Ciox Health, NAVEX Global and ServiceNow Named to Healthcare Vendor Honor Roll
CORL Technologies, the leading provider of vendor security risk management solutions for the Healthcare industry, named three businesses to its “Vendor Honor Roll,” a new recognition program for Businesses Associates serving healthcare organizations.
Ciox Health (a health information management company), NAVEX Global (provider of ethics and compliance software) and ServiceNow (enterprise cloud computing solutions provider) are three businesses named to the CORL Vendor Honor Roll by health organizations employing their services.

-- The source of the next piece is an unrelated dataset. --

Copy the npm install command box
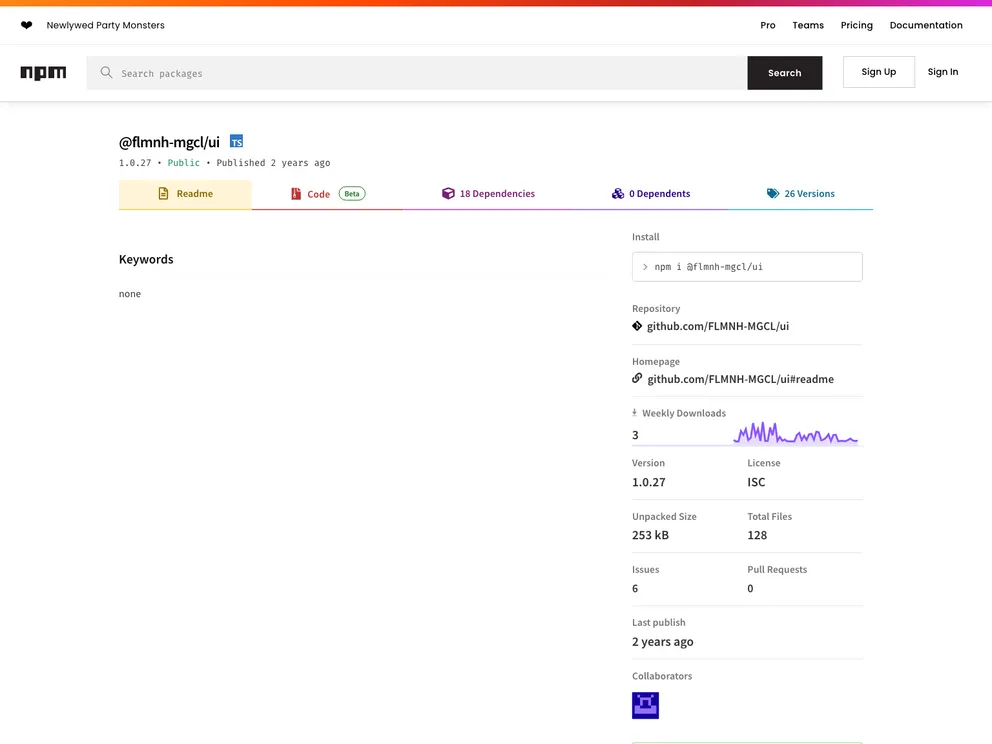The width and height of the screenshot is (992, 744). (747, 267)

The vendors were selected based on four criteria: 1) a willingness to provide privacy and security information to their health entity clients, 2) ability to provide assurance of security controls, 3) responsiveness to client’s inquiries regarding security and privacy practices and 4) collaboration with client information security teams to protect patient information in the healthcare industry including health systems, health insurance plans, and other health-related service providers.
As Steve Crocker, CISO of Methodist Le Bonheur, said of the CORL Vendor Honor Roll recognition, “The health industry is behind when it comes to Vendor Security Risk Management. Some vendors have been really cooperative in the process and we hope this puts healthy peer pressure on the others who have been difficult to work with or have real security challenges when we run an assessment.”
Ever evolving regulatory threats, technology and business models require constant oversight and governance by health organizations to make sure data is secured by vendors. Less than 30% of vendors in the healthcare industry have a security certification and about 50% do not have qualified security professionals on staff. With recent vendors in the news for data breaches and misuse of personal information, businesses of all sizes are realizing they must cooperate on data security risk assessments, such as those performed by CORL Technologies and their health organization clients. The costs incurred by organizations in dealing with major breaches and related outages by vendors with broad data access in the industry is drawing attention internally from board members, investors and executive teams.
“Patients are at risk and healthcare organizations are incurring millions of dollars in costs dealing with security breaches at key vendors. These vendors are increasingly more essential to the delivery of quality care and healthcare operations. Our clients are recognizing that they cannot afford the risk of working with companies that refuse to collaborate on privacy and security,” said Cliff Baker, CEO of CORL Technologies. “We launched the Vendor Honor Roll to shine a spotlight on vendors that demonstrate their commitment to collaborate with their customers and provide transparency to their security and privacy policies and practices.”